**Dataset records:**
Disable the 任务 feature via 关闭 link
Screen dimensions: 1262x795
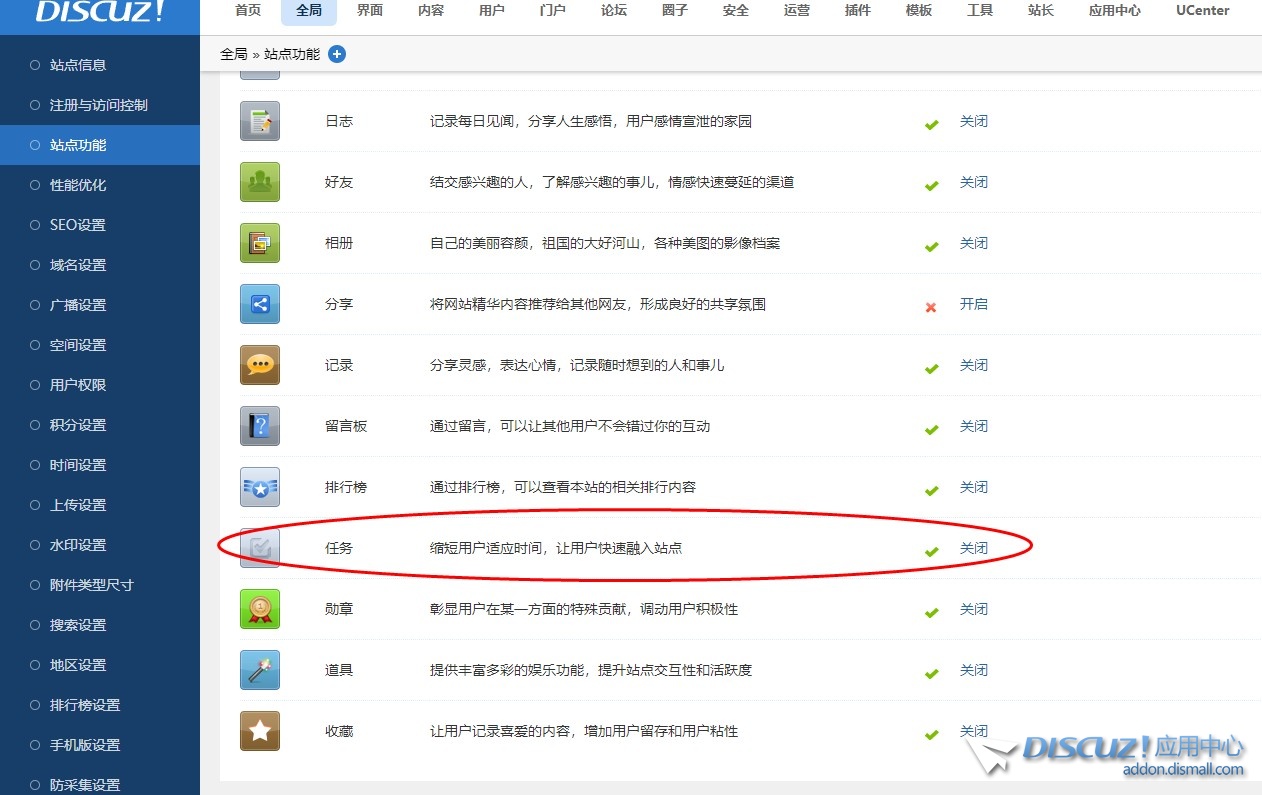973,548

==

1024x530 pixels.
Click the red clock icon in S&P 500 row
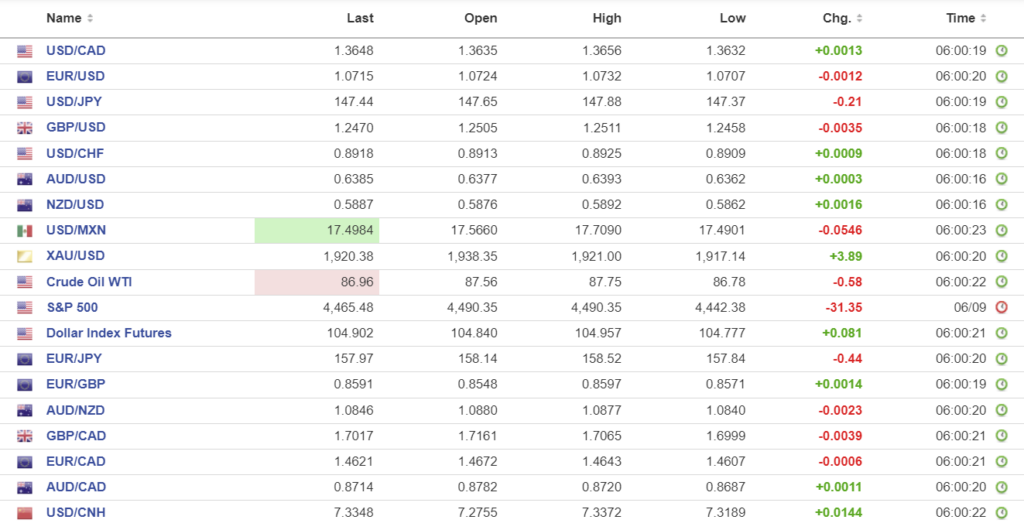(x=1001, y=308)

**Exercise prompt:** Reproduce every line from the one containing "1024x530 pixels." down to the one containing "(x=1001, y=308)", both included, with 65 added to each coordinate in the answers. Leave out the pictures.

**Expected output:**
1024x530 pixels.
Click the red clock icon in S&P 500 row
(x=1066, y=373)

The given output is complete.